DOCUMENT PASSAGE =>
# Hunter Irrigation System



## BruceAlmighty22 (May 12, 2021)

I currently have a Hunter - XC600I - 6-Station Indoor Controller that was installed by the builder a couple years ago, but I would love to have something that I can control from my phone. I wanted to get this communities opinion on the best route I should go. I'm an accountant, not an electrician, so hopefully it's something fairly easy to install.


----------



## Ware (Jan 28, 2017)

BruceAlmighty22 said:


> I currently have a Hunter - XC600I - 6-Station Indoor Controller that was installed by the builder a couple years ago, but I would love to have something that I can control from my phone. I wanted to get this communities opinion on the best route I should go. I'm an accountant, not an electrician, so hopefully it's something fairly easy to install.


I would say Rachio is the crowd favorite.


----------



## corneliani (Apr 2, 2019)

I started out with the small B-Hyve (available & in stock on my local Home Depot shelf) just to play with and see what features I like/want/need in a "smart" controller , and have since transitioned to the Rachio. If you're just looking for wi-fi controller access then that B-Hyve at $80 should suffice. But if you want a system that can anticipate rain events and calculate ideal next-watering times based on evapotranspiration rates and the like, then the Rachio is a step or two above. It takes time to dial these settings in though so make sure it's something you care about. But for simple on/off app access and basic rain sensing/delay functions that BHyve was enough.



Quick EDIT: As for the install, it's a bit like hanging a picture. You need to drill holes in the wall to hold the controller up and then a quick transfer of the wires from your old controller (take a picture first so you don't change the valve assignment).


----------



## Bean4Me (May 13, 2020)

I just installed my rachio last night. I don't have my zone audits setup so I'm just using the fixed schedule but this thing is pretty sweet. The 12 zone model is currently on sale at costco.

https://www.costco.com/rachio-3-smart-sprinkler-controller,-12-zone.product.100481393.html


----------



## Utk03analyst (Jun 8, 2019)

I purchased a gen1 16 zone Rachio on ebay for under $60 and couldn't be happier.


----------



## jeffjunstrom (Aug 12, 2019)

If you're looking for continuity of manufacturer, I have a Hunter PHC 600 which pairs via the Hydrawise app. I'm happy with the setup; apparently not as controllable/in-depth as some others, but it does what I need, when I need.


----------

GOAL =>
Please copy the irrigation controller thread word for word, from "## jeffjunstrom (Aug" up to and including "when I need.".

GIVEN INFORMATION =>

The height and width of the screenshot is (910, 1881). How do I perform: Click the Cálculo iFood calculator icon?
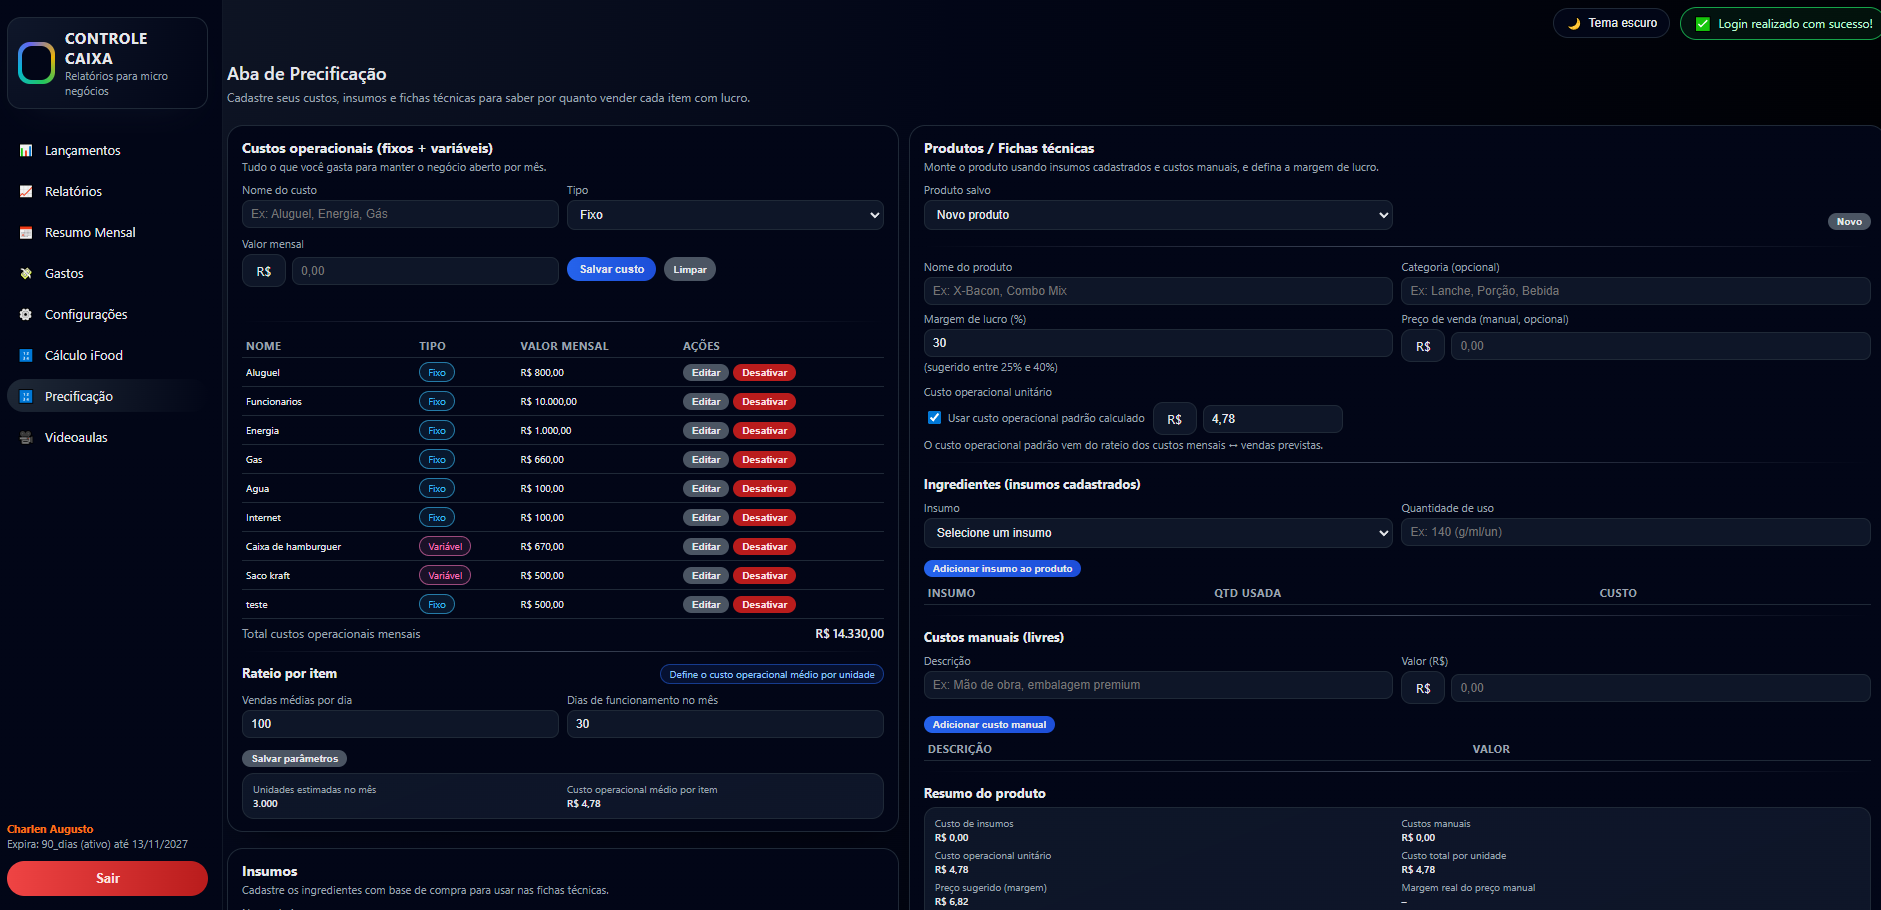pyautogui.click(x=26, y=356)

...

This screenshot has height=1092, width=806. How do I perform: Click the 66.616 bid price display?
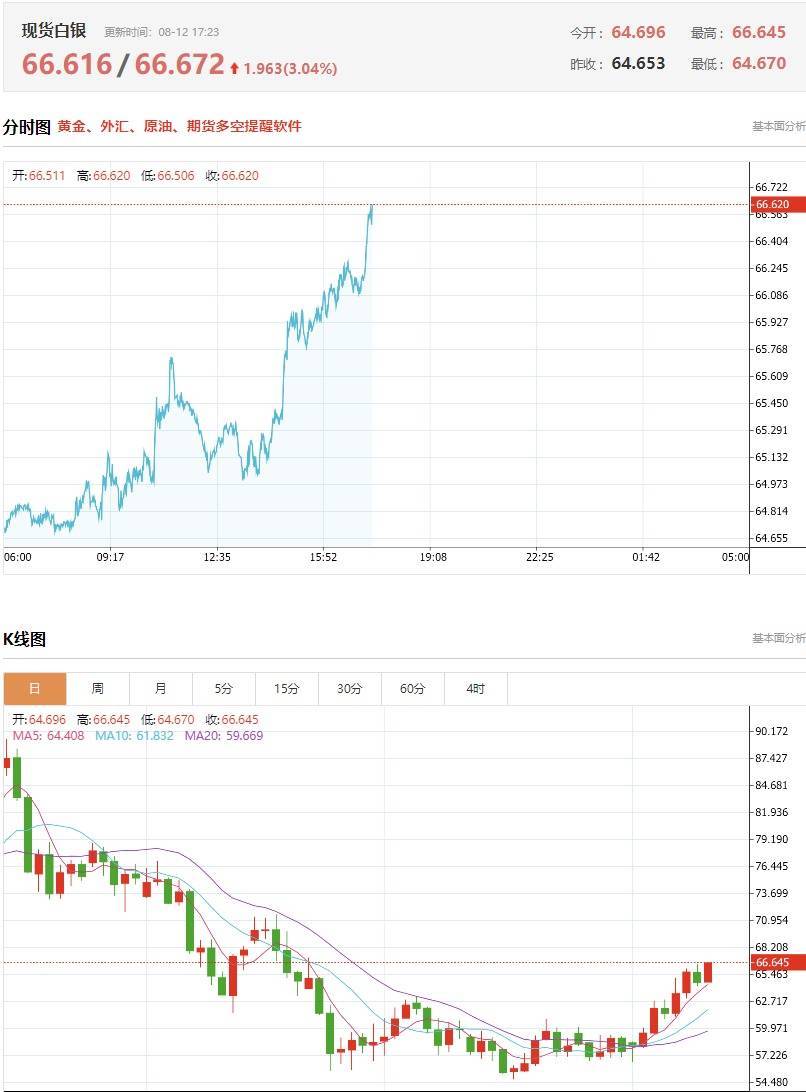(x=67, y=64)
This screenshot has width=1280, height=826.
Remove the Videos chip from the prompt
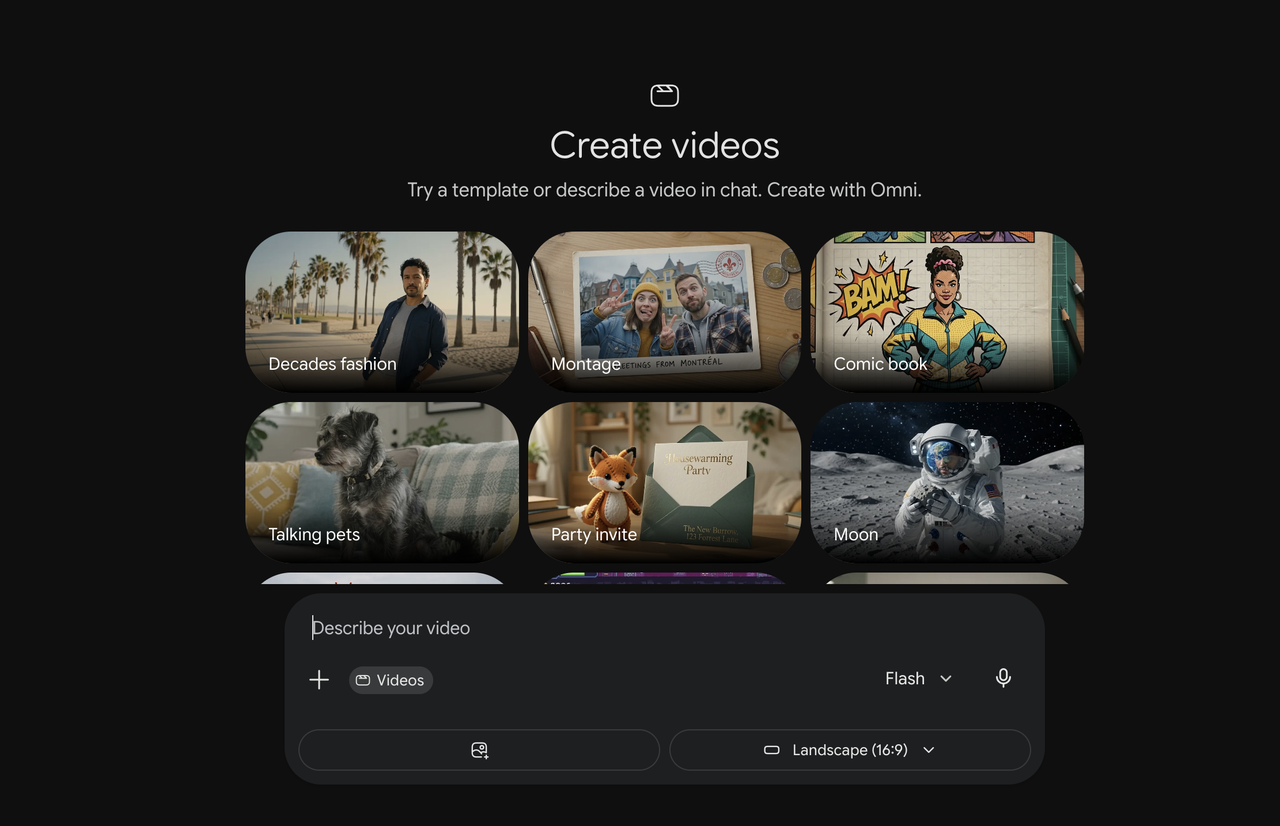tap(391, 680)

SOLUTION TO THIS PROBLEM =>
## jeffjunstrom (Aug 12, 2019)

If you're looking for continuity of manufacturer, I have a Hunter PHC 600 which pairs via the Hydrawise app. I'm happy with the setup; apparently not as controllable/in-depth as some others, but it does what I need, when I need.